Challenges:
a) In the forum thread on fiber internet in Auckland, which company does a reply say is building the fiber network in Auckland?
b) Summarize the forum thread on fiber internet in Auckland in three sentences.

Page extract:
# Fibre Internets Auckland



## HettWhen (Sep 30, 2012)

Does anyone know where I can get Fibre speed Internets within 15 minutes of Burswood, Auckland.

I am looking into rental houses and want to look in the best areas that will have access to Highspeed Internets by 2013.

Poor Latency, old copper, slow DSL will not do. I do alot of Video conferencing and remote computing from home and will need low latency to the US from whereever we end up landing next year when we move. 

I want to get an idea what rent might be in the areas within 15 minutes of Burswood, Auckland.

Thanks


*We are a family of 4
40, 40, 10 & 8
I.T., R/N, kid(boy), kid(girl)
American, Kiwi, Texan, Texan
Residence visa (family) based on Kiwi wifes NZ citizenship*


----------



## kiwiemma (Nov 5, 2009)

I'm no expert but you might be lucky to find what you want. NZ is well behind the US on fibre, the government has only just started a project to put fibre broadband across the whole country. There are a few pockets of the country (mostly Wellington and Christchurch) that have fibre, the rest of the country is serviced by copper to households (albeit with fibre backhaul, but thats no comfort when the copper is coming to your house). You could look on Chorus.co.nz (Chorus is constructing the fibre network in Auckland) to find out when they are rolling out broadband to the area you're interested in, but they might not be able to tell you yet. I just looked up my street and it says the timetable is yet to be determined. 

You might want to lower your expectations in advance...


----------



## CK74 (Oct 7, 2012)

Hi,

Is there a reason you need to be in Burswood? The new housing subdivisions are all having fibre optic hubs installed in each house for internet etc. Millwater up in Silverdale (about 45 mins north from Burswood across the bridge) and possibly the Stonefields site in Mount Wellington / St Johns about maybe 20 mins from Burswood - but you'd have to check that out as the development has been going for longer.

HTH


----------

Data lines:
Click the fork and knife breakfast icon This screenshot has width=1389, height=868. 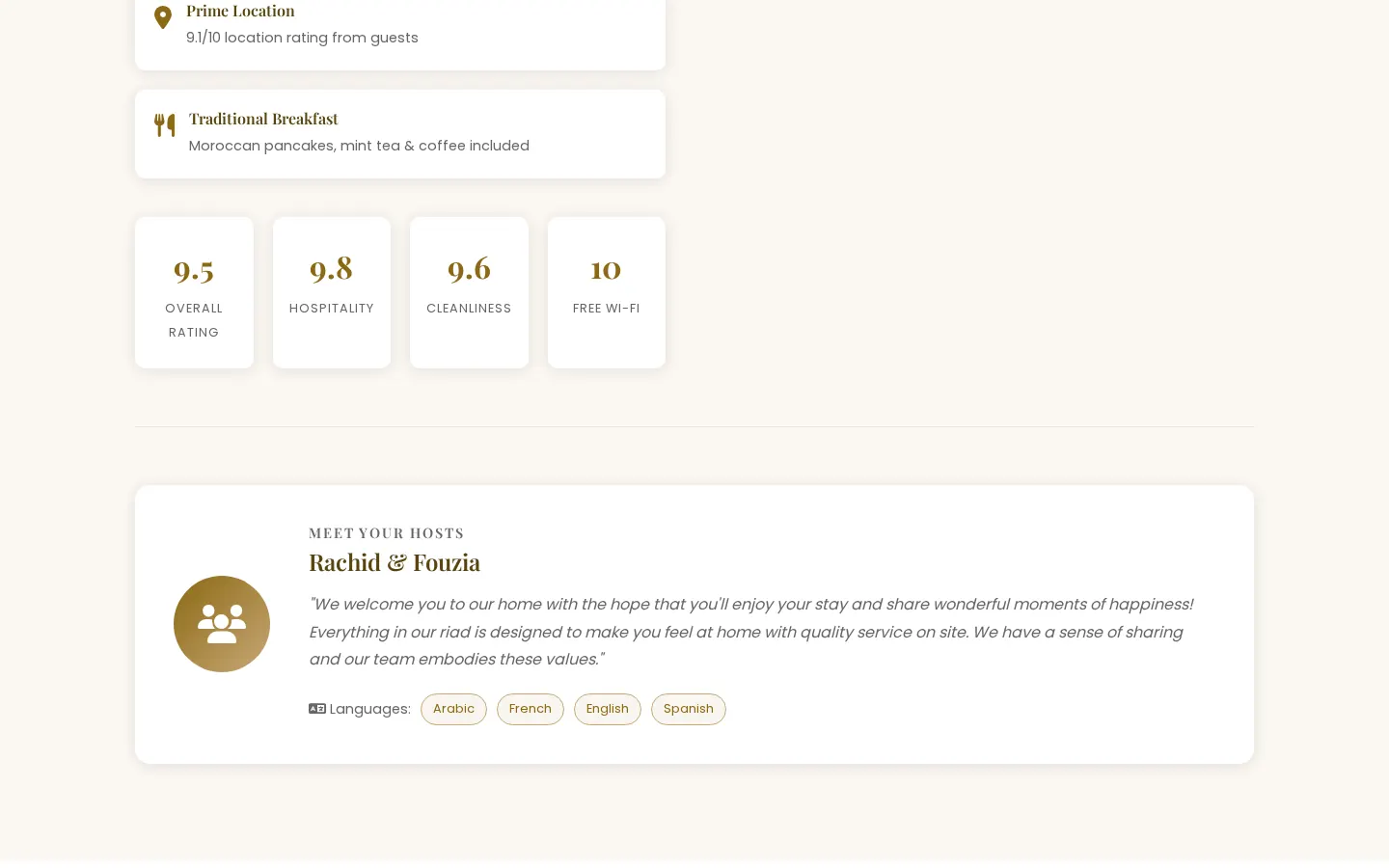pos(165,125)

Replies:
a) Chorus

b) A poster whose family is moving next year asks where to find fiber-speed internet within 15 minutes of Burswood, Auckland, because low latency to the US is needed for video conferencing and remote computing, and also asks what rents might be in those areas. One reply says New Zealand is well behind the US on fiber, with only a few pockets (mostly Wellington and Christchurch) having it, and suggests checking Chorus.co.nz for rollout timing while lowering expectations. Another reply says new housing subdivisions are getting fiber optic hubs in each house, naming Millwater in Silverdale and possibly the Stonefields site in Mount Wellington / St Johns.